Location: Banda Sea
What is up, good, good people of the land- this is Skippa Snow coming to you with one final message. This trip has been a once-in-a-lifetime experience, and there were many moments that I wish some of you back at home could have lived through with me, but alas, all I can do is share them with you through the stories I’ll tell and the lessons I’ve learned.
Lesson one: Celebrate the small victories that occur throughout the day, every day.
Boy, oh boy, today was not easy. The sea state picked up a bit, and all day today, people were not feeling the hottest. Starting off with our 8-12 watch team, Jack was zombified because of his seasickness, and a few more people trickled up to get some fresh air. Simultaneously, Kee was cheffing up some delicious butter chicken in the galley. Unfortunately, some people saw their meal twice… Most of us had an oceanography quiz and then the two-hour NavMaster practice exam- it was kinda brutal. Once the NavMaster exam started, the terror began. Starting off strong, Perry blew chunks on the deck right outside of the companionway!
Shortly after, Barbara crept over to the lifeline to toss her own cookies. Meanwhile, everyone else is sweaty and working hard down below in the dungeon. Next, on the way to grab her PFD, Lilli fell victim to the odor of the heads, which resulted in some trashcan pukage. Do they ever recover ??? Honestly, who knows? I certainly won’t (jk…). Anyways, afterward, most of us took a nap either in the sun or in our bunks to decompress from all of…that. Then, as we waited for the final touches to dinner, we all gathered in a community in the cockpit and shared the stories from our crazy day. Sitting atop the chart house and looking over everyone, Kirstyn turns to me and says, “Aw, look how happy everyone is. Like, today was a pretty hard day, but now everybody’s smiling and just laughing about it.” And you know what? She was right. There was a smile on every single person’s face, and I felt super proud of being surrounded by a group of people with that mentality. We also revisited the moments of everyone who fell at some point today. In my personal experience, Kee fell face-first into the cockpit while actively calling for Jack. By the time he turned around, he thought he was hearing voices. Then at lunch, Dray and Perry had a little tweedle dee and tweedle dum moment as they held onto each other for stability while neither one of them was holding onto anything else. Kirstyn then fell about one second before the group photo was taken, and to end the night with a bang, literally, Lilli had a torpedo roll straight into the wall of the chart house. Thankfully, everyone’s okay, and now we can all replay these moments in our heads whenever we need a good laugh. Hearing about everyone’s oddly specific red and green flags also entailed a good laugh tonight. So, amidst all the challenges of the day, we’ve each learned how to walk away with gratefulness for the small things like Ethan grabbing the trashcan for Lilli, Kee creating two amazing meals, the feeling of competency after the NavMaster exam, having the opportunity to sail without the motor all day, and so many more.

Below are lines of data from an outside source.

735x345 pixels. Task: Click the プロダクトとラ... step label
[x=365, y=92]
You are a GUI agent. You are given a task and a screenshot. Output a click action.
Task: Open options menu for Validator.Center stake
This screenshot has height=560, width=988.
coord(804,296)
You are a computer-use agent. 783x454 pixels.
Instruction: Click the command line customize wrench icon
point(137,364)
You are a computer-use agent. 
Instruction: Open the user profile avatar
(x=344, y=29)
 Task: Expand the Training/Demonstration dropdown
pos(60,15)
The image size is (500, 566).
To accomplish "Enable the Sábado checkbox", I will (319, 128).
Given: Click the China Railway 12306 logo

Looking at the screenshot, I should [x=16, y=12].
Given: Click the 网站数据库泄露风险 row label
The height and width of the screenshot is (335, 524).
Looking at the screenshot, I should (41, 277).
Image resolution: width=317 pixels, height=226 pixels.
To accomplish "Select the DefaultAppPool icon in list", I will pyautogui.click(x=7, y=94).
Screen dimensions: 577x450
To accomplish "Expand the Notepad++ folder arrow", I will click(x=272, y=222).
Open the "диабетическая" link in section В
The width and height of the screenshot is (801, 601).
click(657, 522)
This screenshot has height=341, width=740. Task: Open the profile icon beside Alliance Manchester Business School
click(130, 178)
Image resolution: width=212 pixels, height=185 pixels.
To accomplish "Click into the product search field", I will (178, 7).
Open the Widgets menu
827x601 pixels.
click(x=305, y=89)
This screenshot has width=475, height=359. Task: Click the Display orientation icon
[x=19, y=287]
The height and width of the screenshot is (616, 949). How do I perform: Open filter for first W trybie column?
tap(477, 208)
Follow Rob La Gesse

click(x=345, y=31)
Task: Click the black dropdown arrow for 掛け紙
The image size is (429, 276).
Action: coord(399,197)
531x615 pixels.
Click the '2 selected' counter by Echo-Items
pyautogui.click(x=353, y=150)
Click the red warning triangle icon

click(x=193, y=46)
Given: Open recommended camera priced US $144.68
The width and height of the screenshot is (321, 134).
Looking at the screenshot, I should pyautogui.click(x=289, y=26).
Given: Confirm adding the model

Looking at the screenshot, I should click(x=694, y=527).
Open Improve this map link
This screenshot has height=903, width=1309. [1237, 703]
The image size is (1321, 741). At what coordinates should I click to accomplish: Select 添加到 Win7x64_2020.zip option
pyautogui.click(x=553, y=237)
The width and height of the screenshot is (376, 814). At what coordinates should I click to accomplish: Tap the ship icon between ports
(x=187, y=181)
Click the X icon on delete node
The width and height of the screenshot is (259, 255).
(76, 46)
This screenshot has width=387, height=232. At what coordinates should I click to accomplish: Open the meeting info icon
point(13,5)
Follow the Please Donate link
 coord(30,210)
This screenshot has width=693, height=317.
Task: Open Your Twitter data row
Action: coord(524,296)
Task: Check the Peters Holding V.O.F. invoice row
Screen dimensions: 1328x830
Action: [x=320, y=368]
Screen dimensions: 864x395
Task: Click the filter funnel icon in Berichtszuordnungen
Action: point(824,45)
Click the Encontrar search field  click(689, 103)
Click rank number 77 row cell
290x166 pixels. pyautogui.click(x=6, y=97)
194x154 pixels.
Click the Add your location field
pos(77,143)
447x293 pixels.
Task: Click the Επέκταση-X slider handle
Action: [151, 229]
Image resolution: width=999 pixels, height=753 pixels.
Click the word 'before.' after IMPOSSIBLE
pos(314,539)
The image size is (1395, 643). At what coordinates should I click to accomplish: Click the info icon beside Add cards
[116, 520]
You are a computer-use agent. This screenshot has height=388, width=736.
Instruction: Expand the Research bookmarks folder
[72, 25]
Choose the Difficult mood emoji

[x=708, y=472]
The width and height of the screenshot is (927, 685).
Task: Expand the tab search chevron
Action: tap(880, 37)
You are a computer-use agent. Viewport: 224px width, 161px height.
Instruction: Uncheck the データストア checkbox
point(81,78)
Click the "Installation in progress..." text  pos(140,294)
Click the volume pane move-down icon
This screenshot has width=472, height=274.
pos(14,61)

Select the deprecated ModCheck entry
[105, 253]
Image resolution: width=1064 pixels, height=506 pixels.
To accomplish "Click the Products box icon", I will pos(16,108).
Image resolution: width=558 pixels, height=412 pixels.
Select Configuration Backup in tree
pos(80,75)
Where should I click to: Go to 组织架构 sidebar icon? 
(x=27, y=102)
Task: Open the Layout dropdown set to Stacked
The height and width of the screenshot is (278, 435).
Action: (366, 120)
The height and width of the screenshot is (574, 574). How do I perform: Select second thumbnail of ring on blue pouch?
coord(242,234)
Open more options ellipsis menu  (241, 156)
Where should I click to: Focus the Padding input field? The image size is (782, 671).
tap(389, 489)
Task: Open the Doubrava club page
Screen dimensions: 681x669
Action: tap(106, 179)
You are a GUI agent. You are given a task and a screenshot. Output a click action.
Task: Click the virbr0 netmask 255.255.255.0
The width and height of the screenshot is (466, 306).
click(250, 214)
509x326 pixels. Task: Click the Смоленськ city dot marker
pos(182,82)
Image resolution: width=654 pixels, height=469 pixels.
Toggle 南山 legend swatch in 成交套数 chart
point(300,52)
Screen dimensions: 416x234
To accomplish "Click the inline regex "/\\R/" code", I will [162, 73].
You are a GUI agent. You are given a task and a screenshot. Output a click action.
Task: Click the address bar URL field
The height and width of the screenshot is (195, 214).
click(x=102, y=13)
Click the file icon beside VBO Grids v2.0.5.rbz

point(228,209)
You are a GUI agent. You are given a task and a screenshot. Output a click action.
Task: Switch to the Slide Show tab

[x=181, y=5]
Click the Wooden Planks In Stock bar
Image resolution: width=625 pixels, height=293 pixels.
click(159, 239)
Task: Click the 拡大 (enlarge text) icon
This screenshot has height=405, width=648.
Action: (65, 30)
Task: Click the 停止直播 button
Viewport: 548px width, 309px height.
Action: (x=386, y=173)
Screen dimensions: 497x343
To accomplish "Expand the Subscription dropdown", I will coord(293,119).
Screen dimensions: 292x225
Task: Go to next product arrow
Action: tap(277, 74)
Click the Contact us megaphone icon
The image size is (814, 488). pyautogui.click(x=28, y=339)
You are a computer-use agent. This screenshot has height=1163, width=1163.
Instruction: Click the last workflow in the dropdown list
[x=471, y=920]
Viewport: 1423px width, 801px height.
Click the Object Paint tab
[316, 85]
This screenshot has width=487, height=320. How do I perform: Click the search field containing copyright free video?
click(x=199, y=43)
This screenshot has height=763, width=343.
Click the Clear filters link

Lesson 2: The ocean is fricken sick!
Yeah, of course, most of you know how awesome and dope the ocean is, and I know your loved ones hype it up every time they get to talk to you, but that’s because IT IS! So far on this trip, I have been blessed with the opportunity to see dolphins streamlining in bioluminescence, a major grouper spawning event in Palau, super healthy coral reefs with limited damage, a squid inking away in the UV light during a night dive, flying fish that fall into people’s cabins, giant schools of fish broken up by the presence of a shark, and even Nemo in his anemone! But, outside of the obviously cool things, I’ve spent hours and hours gazing out at the sea and still cannot fathom its expansiveness. In marine bio, we’ve learned many cool things about all the life inside the ocean, and in oceanography, we learned a lot about what allows for this life. I feel like I’ve learned so much more about the ocean, yet with everything I learn, the more I feel like I don’t know anything. The ocean is diverse and beautiful and, at this point, has become a home. No matter where I go, I’ll always have a piece of the ocean in my heart.
Lesson 3: Soak in every moment you have with the people you’re with because time always goes by faster than you think it would.
This one’s pretty obvious. Yes, I’m also a fairly sentimental person, which doesn’t help, but this trip really did go by in the blink of an eye. I know we still have like 16 days left, but that time will evaporate. Of course, we all miss you guys back home, and I know you miss all of your loved ones as well, but I know that once this trip is over, I’ll look back and miss the people who became my temporary family for 80 days. I would write about all the things I know I’ll miss, but there are too many. The point is, when we get home, I hope all of us get to spend quality time with you all, catching up on the day-to-day and creating more memories, but as for now, I’m happy where I’m at because I know I’ll never be in this exact community again. Thank you for sharing your people and allowing them to become some of my people- they’re all pretty sick human beings.
Well, signing off for good, Skipper Snow.